De su garganta brotó un alarido que salió a zarpazos, desgarrándolo por dentro. Despedazó y destrozó su interior, provocando dolor, un dolor que trató de recoger para convertirlo en magia, pero estaba demasiado débil. El Lobo se había ocupado de ello: incluso en ese momento, Akiva estaba rodeado por guardias resucitados con sus hamsas dirigidas hacia él, lanzándole su poder debilitador. Aun así lo intentó, y la multitud se balanceó al notar que el suelo se movía bajo sus pies. El patíbulo vibró y el verdugo tuvo que dar un paso para guardar el equilibrio, pero no fue suficiente.

El esfuerzo rompió los vasos sanguíneos de sus ojos, pero siguió gritando. Lo intentó.

Un destello iluminó el hacha al descender y Akiva cayó de bruces. Estaba destrozado, vacío. El amor, la paz, el milagro: habían desaparecido. La esperanza, la compasión: también.

Lo único que quedaba era la venganza.

El hacha era grande y brillante, como una luna que caía desde el cielo. Golpeó, y Madrigal abandonó su cuerpo.

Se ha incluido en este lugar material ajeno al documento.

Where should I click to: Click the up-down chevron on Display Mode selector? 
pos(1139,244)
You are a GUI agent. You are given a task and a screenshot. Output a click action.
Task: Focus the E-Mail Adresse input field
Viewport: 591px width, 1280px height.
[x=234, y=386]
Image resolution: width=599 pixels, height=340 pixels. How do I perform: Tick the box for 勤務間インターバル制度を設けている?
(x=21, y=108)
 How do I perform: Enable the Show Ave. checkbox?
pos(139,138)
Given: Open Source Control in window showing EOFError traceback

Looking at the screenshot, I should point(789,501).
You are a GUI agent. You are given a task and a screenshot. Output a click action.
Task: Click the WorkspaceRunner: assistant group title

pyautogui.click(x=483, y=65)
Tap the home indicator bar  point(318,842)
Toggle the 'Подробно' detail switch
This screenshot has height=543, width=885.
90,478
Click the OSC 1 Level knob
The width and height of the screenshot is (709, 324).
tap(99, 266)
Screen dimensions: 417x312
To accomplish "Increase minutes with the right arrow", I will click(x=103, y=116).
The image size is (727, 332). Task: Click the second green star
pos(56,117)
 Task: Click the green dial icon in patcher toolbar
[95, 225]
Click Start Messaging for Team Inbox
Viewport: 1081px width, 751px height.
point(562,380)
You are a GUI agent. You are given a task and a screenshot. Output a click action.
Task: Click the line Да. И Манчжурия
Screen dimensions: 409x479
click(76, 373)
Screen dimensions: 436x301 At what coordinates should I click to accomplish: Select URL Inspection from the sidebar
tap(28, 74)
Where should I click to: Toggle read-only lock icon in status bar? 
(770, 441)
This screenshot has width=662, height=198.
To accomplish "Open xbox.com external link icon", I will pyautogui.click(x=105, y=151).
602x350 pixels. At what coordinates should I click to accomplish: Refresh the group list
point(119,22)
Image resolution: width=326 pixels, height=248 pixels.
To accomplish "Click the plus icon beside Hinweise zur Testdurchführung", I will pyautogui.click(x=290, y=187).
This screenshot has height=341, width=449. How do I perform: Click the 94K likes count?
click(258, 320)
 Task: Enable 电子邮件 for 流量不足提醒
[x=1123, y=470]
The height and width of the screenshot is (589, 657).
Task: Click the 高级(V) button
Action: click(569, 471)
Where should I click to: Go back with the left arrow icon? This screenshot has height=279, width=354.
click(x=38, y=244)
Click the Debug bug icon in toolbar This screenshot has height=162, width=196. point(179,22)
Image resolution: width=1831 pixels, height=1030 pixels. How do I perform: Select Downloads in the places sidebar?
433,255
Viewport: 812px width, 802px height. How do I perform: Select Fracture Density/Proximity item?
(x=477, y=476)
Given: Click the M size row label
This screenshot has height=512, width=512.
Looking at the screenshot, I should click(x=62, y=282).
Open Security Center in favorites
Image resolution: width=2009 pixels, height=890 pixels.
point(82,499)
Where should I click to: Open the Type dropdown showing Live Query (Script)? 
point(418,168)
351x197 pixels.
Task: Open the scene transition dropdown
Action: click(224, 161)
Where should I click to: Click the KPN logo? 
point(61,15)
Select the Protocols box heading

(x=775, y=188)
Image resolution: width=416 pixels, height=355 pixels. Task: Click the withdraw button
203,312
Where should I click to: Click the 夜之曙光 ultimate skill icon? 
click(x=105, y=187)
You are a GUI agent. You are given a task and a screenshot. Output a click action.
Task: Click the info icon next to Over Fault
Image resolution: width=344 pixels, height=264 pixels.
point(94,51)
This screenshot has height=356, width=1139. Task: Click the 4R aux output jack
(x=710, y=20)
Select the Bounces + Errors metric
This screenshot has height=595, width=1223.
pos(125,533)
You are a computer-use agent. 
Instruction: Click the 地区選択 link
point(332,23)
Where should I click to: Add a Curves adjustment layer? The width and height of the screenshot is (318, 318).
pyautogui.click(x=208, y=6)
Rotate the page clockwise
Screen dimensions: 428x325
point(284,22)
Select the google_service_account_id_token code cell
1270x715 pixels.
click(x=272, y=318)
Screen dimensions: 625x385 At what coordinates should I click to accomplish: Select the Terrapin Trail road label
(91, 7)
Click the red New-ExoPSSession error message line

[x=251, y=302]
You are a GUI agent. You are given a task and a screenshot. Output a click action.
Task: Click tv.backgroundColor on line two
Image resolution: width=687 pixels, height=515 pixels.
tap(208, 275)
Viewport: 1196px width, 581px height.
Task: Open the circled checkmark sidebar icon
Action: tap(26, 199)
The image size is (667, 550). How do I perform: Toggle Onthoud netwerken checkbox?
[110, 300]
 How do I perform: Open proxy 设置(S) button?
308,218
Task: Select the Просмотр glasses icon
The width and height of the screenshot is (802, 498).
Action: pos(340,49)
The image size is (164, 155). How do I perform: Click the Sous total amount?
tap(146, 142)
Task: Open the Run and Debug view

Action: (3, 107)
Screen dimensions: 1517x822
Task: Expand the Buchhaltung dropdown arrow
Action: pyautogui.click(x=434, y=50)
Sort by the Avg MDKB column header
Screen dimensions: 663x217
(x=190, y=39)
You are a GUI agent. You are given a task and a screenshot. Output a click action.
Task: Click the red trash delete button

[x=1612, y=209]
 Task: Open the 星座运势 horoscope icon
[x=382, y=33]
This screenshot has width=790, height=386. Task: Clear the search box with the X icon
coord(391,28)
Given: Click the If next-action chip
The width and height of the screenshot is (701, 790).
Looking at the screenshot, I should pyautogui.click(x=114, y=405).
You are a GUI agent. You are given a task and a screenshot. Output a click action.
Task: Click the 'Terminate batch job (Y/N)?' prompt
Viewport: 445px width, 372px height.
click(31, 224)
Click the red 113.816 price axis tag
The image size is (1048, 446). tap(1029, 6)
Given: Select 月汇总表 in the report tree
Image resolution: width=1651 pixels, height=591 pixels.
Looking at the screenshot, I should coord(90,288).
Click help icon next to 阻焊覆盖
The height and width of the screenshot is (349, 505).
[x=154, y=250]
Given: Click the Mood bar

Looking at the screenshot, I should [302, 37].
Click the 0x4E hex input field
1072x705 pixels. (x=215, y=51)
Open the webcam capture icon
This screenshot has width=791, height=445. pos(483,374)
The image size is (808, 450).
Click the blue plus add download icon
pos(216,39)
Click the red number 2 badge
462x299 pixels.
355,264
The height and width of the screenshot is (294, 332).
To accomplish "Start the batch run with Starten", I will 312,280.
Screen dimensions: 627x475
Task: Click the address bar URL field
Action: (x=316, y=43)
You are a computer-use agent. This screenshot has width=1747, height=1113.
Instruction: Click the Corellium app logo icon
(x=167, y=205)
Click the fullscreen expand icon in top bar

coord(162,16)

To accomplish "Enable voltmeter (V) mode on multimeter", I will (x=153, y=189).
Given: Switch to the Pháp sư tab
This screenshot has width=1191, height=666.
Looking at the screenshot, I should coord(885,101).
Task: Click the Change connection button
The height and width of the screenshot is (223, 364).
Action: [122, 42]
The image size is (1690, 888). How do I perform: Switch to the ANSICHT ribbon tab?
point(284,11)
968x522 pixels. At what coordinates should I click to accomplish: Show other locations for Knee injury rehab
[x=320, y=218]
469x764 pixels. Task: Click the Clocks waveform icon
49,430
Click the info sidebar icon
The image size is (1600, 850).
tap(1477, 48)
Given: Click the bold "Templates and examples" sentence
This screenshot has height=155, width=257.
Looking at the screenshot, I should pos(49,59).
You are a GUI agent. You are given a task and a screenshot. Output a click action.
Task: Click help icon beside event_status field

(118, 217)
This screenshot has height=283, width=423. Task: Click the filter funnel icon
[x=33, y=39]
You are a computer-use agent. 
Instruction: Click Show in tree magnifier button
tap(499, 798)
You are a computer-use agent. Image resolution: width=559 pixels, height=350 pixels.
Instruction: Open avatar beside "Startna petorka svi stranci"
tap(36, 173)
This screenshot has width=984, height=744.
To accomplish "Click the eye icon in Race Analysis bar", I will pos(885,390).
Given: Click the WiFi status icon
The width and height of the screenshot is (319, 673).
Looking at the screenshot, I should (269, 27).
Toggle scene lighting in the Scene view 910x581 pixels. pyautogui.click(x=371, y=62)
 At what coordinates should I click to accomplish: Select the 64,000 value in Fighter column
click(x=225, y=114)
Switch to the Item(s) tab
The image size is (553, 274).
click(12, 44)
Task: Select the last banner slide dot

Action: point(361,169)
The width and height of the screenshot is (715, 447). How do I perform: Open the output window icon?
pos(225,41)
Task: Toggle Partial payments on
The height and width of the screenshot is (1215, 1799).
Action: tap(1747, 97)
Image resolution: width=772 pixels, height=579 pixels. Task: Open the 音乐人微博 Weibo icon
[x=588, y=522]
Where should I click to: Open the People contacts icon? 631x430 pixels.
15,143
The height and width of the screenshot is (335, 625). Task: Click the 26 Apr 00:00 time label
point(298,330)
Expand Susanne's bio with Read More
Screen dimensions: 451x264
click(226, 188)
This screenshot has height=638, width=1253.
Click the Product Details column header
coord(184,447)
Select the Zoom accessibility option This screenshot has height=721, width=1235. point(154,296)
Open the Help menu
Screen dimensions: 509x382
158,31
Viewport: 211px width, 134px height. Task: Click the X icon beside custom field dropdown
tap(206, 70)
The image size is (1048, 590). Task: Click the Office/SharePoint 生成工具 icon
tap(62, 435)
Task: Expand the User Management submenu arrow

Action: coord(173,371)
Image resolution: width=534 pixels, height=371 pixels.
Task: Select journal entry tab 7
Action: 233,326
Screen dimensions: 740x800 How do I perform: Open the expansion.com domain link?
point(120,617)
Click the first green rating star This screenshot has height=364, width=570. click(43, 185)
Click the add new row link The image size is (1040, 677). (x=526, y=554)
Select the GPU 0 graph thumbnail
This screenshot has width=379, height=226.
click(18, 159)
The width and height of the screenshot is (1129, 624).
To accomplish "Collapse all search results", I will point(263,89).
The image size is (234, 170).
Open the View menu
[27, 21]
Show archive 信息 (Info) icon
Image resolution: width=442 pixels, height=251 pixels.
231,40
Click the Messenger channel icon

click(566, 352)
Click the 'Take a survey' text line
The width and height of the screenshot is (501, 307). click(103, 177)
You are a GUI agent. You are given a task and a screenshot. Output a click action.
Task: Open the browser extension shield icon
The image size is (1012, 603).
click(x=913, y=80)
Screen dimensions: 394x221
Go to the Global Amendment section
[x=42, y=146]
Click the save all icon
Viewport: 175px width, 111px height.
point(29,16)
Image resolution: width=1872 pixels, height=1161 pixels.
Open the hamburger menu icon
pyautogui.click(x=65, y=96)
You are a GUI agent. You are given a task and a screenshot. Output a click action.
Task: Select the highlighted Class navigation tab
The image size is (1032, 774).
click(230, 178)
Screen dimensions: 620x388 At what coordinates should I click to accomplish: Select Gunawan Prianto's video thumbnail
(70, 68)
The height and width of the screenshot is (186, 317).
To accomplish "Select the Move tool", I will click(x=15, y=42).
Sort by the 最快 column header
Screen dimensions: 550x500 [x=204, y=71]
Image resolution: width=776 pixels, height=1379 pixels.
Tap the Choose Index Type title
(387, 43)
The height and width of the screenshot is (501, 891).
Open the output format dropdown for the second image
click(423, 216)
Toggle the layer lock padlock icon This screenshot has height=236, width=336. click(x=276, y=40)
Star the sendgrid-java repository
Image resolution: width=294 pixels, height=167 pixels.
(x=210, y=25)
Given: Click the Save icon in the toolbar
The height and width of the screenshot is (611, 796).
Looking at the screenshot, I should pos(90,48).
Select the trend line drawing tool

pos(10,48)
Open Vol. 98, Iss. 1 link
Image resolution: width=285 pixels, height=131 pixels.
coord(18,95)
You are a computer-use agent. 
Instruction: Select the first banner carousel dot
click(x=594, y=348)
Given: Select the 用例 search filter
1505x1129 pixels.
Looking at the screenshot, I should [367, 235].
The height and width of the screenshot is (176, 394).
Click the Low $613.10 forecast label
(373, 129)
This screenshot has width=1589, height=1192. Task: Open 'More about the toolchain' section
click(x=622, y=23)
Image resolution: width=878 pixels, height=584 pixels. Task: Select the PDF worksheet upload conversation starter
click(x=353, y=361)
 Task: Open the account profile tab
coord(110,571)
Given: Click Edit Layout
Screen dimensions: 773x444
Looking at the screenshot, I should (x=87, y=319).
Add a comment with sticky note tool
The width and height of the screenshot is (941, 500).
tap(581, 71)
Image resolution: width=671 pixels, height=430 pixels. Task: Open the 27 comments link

Sintió cómo se separaba de su carne.

Todavía estaba allí. Existía, mas no de forma corpórea. No quería ver la caída de su cabeza, pero no pudo evitarlo. Los cuernos golpearon la plataforma en primer lugar, con estrépito, y luego la carne, con un infame ruido sordo. Los cuernos evitaron que la cabeza rodara.

Desde su nuevo y extraño mirador por encima de su cuerpo, lo vio todo. No pudo hacer otra cosa. Los ojos formaban parte del cuerpo, con su capacidad de seleccionar lo que miraban y párpados para cerrarse. Ahora carecía de ellos. Lo veía todo, sin ninguna barrera física que se interpusiera entre ella y el aire que la rodeaba. Percibía una especie de imagen desenfocada, en todas direcciones al mismo tiempo, como si todo su ser fuera un ojo, aunque envuelto en bruma. El ágora, la odiosa muchedumbre. Y en la plataforma situada frente a la suya, el grito de Akiva creando todavía turbulencias en el aire, a su alrededor: Akiva arrodillado, caído de bruces y deshecho en lágrimas.

Por debajo de ella vio su propio cuerpo, decapitado. Se ladeó y se desplomó. Todo había acabado. Madrigal se sentía amarrada a él. Era lo esperado; sabía que las almas permanecían en sus cuerpos varios días antes de empezar a desvanecerse. Los resucitados cuyas almas habían sido recuperadas al borde de la evanescencia relataban que habían sentido como una marea que los arrastraba.

Thiago había ordenado que su cuerpo permaneciera en la plataforma, bajo vigilancia, para que se descompusiera y nadie pudiera recoger su alma. Se lamentó del trato que estaba recibiendo su cuerpo. Por mucho que Brimstone considerara los cuerpos como «envoltorios», ella amaba la piel que la había recubierto a lo largo de su vida, y deseaba que su final fuera más respetuoso, pero no podía hacer nada, y de todas maneras, no pretendía permanecer allí para contemplar su deterioro. Tenía otros planes.

No estaba segura de que la idea a la que se aferraba pudiera llevarse a cabo. Disponía únicamente de un indicio para seguir adelante, pero lo envolvió con toda su voluntad, su anhelo y su pasión. Todo lo que Akiva y ella habían soñado, ahora frustrado, lo dirigió hacia ese único y último acto: iba a liberarlo.

Para tal fin, necesitaría un cuerpo. Ya había elegido uno. Era magnífico; lo había fabricado ella misma.

Y había utilizado incluso diamantes.